→ PAGE EXCERPT:
Jail (2011) is a 6 x 6 x 6 ft cube
comprised of heavy, weathered wooden beams, piled to create an
old technique of “butt-and-pass” corners. There is no way in
or out of the chamber, only a small window, with silver bars
allow a peak into, or out of, the darkness. Based on a
specific bridge truss design from the late 1800’s, Burned
Bridge (2011), a 16 foot-long sculpture of a Northeast
American covered bridge, was built and then set aflame,
leaving behind a frail, charred skeleton.
On
the gallery’s top floor sit two 16 ft-long (4.8 m) sculptures,
Torpedo (1) and Torpedo (2), (2011). Also
built primarily out of old wood, boards were freshly ripped
thin, to fit the curved shape, as that of a wooden
barrel, though here elongated into torpedo form. The design is
loosely based on early water missile renderings from the late
1800’s.
Elsewhere in the exhibition, two diptychs,
Tongue & Groove (2010), are comprised from a pile
of “tongue and groove” boards, dismantled from a Manhattan
factory. Perhaps more than the other works these “paintings”

→ DATA EXCERPTS:
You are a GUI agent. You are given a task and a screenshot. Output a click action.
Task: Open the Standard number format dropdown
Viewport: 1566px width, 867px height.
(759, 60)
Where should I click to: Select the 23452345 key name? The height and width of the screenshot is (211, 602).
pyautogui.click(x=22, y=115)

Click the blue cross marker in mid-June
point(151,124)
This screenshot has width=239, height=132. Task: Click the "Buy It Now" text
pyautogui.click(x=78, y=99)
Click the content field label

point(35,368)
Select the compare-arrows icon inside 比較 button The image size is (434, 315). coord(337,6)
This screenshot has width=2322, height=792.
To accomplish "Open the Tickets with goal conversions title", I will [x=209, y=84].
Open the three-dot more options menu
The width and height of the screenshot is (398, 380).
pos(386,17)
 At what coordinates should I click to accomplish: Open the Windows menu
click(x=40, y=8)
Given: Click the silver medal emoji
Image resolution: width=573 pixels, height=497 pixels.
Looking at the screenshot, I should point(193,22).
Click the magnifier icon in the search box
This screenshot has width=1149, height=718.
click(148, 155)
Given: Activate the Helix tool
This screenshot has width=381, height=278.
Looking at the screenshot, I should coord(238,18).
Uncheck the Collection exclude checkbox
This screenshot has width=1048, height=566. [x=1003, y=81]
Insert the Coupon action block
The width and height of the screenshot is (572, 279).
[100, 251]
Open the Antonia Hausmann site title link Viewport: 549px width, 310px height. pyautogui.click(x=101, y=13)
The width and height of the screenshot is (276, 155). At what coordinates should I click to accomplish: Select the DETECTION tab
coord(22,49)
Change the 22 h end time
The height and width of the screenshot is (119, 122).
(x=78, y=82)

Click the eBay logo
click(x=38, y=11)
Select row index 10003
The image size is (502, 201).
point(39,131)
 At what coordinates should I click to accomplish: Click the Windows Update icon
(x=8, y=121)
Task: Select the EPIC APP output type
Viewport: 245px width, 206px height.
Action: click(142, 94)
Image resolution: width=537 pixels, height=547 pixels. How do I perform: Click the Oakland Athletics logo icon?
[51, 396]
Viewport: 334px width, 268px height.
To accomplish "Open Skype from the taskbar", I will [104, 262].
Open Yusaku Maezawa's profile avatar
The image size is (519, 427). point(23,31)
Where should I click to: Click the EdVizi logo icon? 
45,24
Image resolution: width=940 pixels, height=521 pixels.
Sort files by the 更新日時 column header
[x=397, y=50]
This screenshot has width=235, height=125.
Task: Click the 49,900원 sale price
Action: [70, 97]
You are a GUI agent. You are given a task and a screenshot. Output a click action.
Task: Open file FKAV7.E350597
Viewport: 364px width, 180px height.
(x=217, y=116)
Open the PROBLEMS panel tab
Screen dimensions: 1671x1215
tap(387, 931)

→ TASKS TO PERFORM:
1 > Print the stretch of the wooden sculpture exhibition text from "Jail (2011) is" through "frail, charred skeleton.".
2 > Proceed with the text about the wooden sculpture exhibition, picking up right after its final line.

→ OUTPUTS IN ORDER:
1 >
Jail (2011) is a 6 x 6 x 6 ft cube
comprised of heavy, weathered wooden beams, piled to create an
old technique of “butt-and-pass” corners. There is no way in
or out of the chamber, only a small window, with silver bars
allow a peak into, or out of, the darkness. Based on a
specific bridge truss design from the late 1800’s, Burned
Bridge (2011), a 16 foot-long sculpture of a Northeast
American covered bridge, was built and then set aflame,
leaving behind a frail, charred skeleton.

2 >
(as they become, hung flat on wall), communicate most
explicitly the depth and history of the “reclaimed” material
from which they are composed. Drippings of tar and cork and
oils on the "floor side" were perhaps once under a work
station of heavy machinery. The flip-side (literally) is that
of a ceiling, which makes up the other diptych; markings from
where structural beams were attached, and a faded coat of
white paint lends a painterly pattern, now puzzled
together.
Finally, a series of small canvases, Too Much
Satan For One Hand (2011), depict a printed image of the
artist’s arms and fists gesturing a “satan” symbol, collaged
with handwritten drawings, texts and markings.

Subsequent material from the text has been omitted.